---------- Passage to read ----------
A while ago Chul fished this water and managed a few fish up to 10 inchers.  Once he was told there were larger fish upstream he was eager to return.  With high expectations, he made his return today bringing me along.  Without getting into his personal life, Chul had a rough week and needing some respite from it, we fished, unfortunately his bad luck seemed to follow him here to the stream.  The lower portion typical of SoCal streams was crowded with a combination of swimmers, spin fishermen, knuckleheads, and the like.  So we hiked past them bypassing some rather promising looking large pools.  We began fishing once we felt we weren’t going to be disturbed by others. 

Chul Taking a dive to avoid a huge rattlesnake
After a few hours of mostly dinks, I began thinking to myself maybe I should have just stayed home and watched Euro 2012 and one of my favorite teams, Germany.  The trout here are easy to catch and they are plentiful but not really big.  There are pods of rainbows in very pocket water and small pools.  They are aggressive like most of our local fish and will take any dry fly that you present to them no matter how sloppy.  We hiked upstream finally finding a deep huge pool.  At this point we had not seen any fish bigger than 9 inches and we thought if there is a 14 incher it would be in there.  I missed a strike and Chul’s fish came loose.  Surprisingly the hole was a dud.  All the fish in there we could see were small.  We decided to move on upstream I took the shallower side of the pool and moved on.  Chul decided to take the dry route and climbed up to the bank covered in ivy.   Ahead of him, I heard a ruckus behind me and turned my head back only to see Chul belly flop into the deep pool.  I thought he slipped but the angle he took into the water didn’t look like it.  I asked if he were okay and he said he was just face to face with a rattler.  Knowing he was fine I started laughing and Chul now soaking wet could only giggle and follow my route upstream.  Being soaked from head to toe would later prove to be more of a headache later.

Were these rattlesnake eggs?  We did not want to find out.
We continued to fish catching fish along the way and around noon we started get hungry so Chul found an spot near the rock face of the mountain to break for mealtime.  I noticed he had a concerned look on his face while looking around near all the small caves and caverns in the side of the mountain.  I asked him what’s up.  He was worried that this was a perfect rattlesnake habitat and then we noticed a den full of eggs.  “Let's get the fuck out of here, let’s find another place for lunch, " I said.   We found a shaded area near the stream away from any danger.
----------
Requirement A »
Gather every line of the records that contains the string "perform".
The fishing trip story and the records were drawn from separate sources.
---------- Extracted entries ----------
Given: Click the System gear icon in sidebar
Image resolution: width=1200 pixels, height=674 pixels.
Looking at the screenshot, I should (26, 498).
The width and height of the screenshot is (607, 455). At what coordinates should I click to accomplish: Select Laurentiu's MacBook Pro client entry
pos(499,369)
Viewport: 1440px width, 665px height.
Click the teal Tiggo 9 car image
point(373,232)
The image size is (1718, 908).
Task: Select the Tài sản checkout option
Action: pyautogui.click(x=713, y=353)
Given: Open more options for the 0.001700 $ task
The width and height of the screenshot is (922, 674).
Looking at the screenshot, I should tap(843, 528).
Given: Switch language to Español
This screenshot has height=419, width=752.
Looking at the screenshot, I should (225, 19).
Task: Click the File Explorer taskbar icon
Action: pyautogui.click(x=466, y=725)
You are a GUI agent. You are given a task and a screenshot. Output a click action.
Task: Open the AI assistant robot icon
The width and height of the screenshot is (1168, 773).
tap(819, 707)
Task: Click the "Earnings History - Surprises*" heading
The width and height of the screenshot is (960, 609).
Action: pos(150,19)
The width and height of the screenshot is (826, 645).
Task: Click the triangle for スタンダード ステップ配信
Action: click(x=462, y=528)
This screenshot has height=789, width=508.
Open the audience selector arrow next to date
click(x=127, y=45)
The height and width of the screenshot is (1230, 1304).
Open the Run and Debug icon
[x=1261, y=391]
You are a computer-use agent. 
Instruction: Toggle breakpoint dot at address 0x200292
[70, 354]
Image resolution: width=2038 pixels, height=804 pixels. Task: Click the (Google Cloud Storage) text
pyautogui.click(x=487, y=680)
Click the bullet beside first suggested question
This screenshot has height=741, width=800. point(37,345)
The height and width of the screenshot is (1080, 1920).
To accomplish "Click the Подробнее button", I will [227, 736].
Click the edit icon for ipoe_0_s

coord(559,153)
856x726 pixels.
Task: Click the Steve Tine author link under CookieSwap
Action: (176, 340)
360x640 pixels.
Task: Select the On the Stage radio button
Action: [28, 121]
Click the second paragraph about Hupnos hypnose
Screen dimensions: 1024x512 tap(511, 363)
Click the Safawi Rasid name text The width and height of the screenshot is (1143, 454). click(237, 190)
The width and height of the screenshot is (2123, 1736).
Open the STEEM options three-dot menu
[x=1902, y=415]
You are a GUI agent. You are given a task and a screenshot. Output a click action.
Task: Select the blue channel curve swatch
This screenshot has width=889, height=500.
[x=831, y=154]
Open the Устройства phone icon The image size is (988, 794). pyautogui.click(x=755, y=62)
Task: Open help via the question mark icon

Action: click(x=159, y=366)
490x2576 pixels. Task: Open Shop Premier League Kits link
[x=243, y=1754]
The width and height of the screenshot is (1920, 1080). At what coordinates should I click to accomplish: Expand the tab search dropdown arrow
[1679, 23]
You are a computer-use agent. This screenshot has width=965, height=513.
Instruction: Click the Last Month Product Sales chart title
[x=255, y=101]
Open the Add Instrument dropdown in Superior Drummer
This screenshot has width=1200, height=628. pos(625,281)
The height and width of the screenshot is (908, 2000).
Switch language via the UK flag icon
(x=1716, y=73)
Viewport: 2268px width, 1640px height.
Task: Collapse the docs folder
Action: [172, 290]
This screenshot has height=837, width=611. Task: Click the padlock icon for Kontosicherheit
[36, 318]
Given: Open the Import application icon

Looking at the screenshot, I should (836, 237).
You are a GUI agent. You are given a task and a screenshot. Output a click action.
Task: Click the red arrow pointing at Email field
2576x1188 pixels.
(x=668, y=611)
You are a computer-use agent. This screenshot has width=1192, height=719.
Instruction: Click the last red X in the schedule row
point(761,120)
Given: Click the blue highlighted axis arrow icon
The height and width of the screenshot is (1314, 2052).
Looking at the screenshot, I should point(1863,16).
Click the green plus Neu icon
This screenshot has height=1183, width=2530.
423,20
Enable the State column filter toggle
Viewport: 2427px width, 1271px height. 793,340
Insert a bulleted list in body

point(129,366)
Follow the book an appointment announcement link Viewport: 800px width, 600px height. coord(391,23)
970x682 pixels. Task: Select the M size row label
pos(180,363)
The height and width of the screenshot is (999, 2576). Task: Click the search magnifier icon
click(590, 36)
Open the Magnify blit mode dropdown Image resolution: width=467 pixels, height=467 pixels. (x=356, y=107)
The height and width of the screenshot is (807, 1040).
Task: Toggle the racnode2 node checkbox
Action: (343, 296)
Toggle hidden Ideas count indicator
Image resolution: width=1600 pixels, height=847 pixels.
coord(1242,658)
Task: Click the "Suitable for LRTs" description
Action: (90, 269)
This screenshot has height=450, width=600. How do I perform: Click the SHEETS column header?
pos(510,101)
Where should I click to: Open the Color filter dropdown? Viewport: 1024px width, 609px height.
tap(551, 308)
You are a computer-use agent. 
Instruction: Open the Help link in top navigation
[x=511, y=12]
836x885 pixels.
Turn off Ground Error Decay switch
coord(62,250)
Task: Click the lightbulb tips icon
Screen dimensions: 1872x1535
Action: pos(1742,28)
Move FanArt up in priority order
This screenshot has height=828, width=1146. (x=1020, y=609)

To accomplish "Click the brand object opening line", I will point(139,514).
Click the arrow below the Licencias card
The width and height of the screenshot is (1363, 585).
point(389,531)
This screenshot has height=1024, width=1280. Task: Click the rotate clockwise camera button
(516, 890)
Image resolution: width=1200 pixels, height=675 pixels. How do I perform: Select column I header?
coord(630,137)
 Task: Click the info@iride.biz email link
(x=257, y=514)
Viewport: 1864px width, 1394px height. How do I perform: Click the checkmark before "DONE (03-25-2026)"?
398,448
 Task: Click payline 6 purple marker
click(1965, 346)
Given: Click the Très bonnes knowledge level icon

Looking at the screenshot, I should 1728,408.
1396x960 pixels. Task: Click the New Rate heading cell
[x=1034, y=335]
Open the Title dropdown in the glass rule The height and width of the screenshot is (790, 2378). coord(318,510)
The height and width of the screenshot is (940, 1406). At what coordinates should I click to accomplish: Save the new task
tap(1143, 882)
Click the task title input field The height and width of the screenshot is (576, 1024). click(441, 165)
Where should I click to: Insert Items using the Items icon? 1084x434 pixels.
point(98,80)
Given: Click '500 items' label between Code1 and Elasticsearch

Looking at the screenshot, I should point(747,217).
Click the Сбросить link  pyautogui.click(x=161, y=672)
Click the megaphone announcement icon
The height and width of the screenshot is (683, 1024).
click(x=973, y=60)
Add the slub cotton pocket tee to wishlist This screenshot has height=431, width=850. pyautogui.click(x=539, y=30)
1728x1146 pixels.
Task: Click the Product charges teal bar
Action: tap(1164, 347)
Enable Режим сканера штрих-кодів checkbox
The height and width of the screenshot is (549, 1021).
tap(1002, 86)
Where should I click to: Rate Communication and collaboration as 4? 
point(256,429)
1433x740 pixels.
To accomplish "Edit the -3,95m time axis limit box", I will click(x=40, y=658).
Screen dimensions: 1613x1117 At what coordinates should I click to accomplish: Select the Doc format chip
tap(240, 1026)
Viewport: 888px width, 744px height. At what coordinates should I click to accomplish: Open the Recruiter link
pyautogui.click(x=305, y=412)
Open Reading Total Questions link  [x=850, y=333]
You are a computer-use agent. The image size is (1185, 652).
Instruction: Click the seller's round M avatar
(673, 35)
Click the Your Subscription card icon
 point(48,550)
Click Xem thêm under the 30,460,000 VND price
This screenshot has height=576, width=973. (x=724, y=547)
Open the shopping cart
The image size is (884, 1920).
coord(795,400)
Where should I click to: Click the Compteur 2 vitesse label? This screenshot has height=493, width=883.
----------
Requirement B »
Pick up the fishing trip story right after its final sentence and keep it going.

Exercise response A »
This screenshot has height=450, width=600. How do I perform: Click the SHEETS column header?
Image resolution: width=1200 pixels, height=675 pixels. How do I perform: Select column I header?
Viewport: 1864px width, 1394px height. How do I perform: Click the checkmark before "DONE (03-25-2026)"?

Exercise response B »
After eating in a snake free area we began fishing again.  The fish were starting to get bigger but none reaching the sizes we were hoping for.  I'm always impressed with the beauty of our local fish.  Some even have a golden trout look to them, while others are extremely dark and some in between.  It was 3:30 when we made the plan to fish until 4 before heading back.  When 4pm arrived we said screw it and continued to fish moving onward, still curious whether there really is a 14 inchers in here.  We continued and Chul spooked the only 14incher we saw.  We continued to fish until the stream basically turned into a trickle and started to head back.  I saw what appeared to be a trail and took the dry route.  We soon noticed that it was a littered with huge bear scat and that’s when we noticed its track.  This guy was huge.  We were in his living room and got the hell out of there and back into the water.  There was no trail so we had to hike down the whole way via the stream.  It was slow and agonizing trying to get out of there.  We were beat, beaten up and it appeared that we were wading in a loop.  It seemed like every bend, every, straightaway, every fallen log looked the same.  It was never ending.  It took us 2.5 hours to get off that mountain. 

When we were finally in eye sight of the parking lot, our spirits began to rise; we were ready to get the hell out of there.  Once we reached the truck Chul hit the button one his car alarm.  Nothing.  Oh great.  Typical.  I told him, at least with my brother’s car, if you just use the key to open the door it will turn off the alarm.  Well Chul’s Nissan is not like my brother Toyota.  Once he unlocked the truck and opened the door the alarm blazed.  We took the key alarm apart and tried to dry the internals all the while the alarm is echoing the canyon.  We were there in the parking lot for at least 45 minutes until Chul was able to MacGuyver the alarm by scraping some corrosion off the diode.  Thank god.  We got the hell out of there, promising never to return.  We laughed at all of the misfortune Chul has had lately.   At least he can laugh at it, I guess that is all you can do without going insane. 

We made it back to Chul’s house beaten and bruised then after picking up his spare alarm key we had a late dinner at Oijima.  The food was great but we were so hungry and tired that anything would have taste good.  We started with fried tofu and beef sashimi.  Chul had katsu curry and I tempura udon. 

4 comments:

  1. Rattlesnakes give live births, they do not lay eggs. for next time you come across eggs. At least they aren't rattlesnakes.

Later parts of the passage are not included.